> _JOB_
Pick out each line of the records that contains the string "width" and copy it unchanged. Matching is case-sensitive.

> _MATERIAL FOR THIS EXERCISE_
□ □ □ □ □ □ □
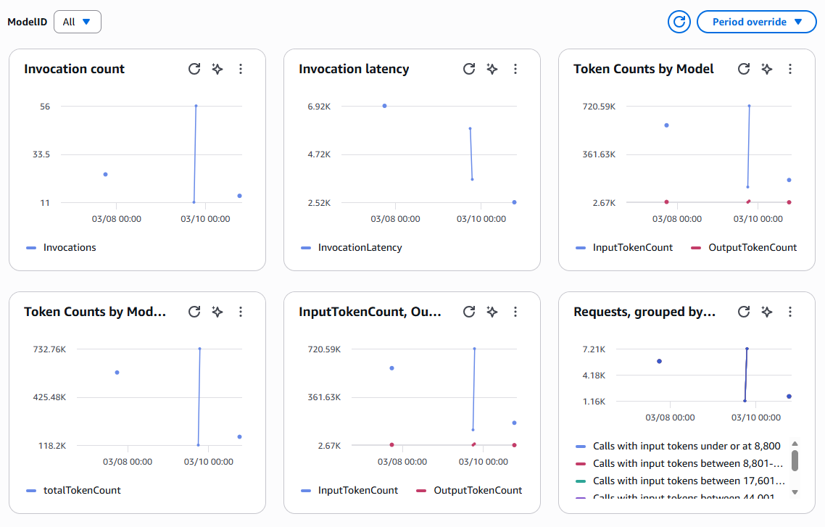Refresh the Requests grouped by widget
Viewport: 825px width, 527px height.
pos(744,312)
□ □ □ □ □ □ □
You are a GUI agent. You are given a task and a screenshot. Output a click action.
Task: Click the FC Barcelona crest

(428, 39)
□ □ □ □ □ □ □
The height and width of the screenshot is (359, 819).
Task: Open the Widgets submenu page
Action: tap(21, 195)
□ □ □ □ □ □ □
> _EXERCISE OUTPUT_
Viewport: 825px width, 527px height.
The height and width of the screenshot is (359, 819).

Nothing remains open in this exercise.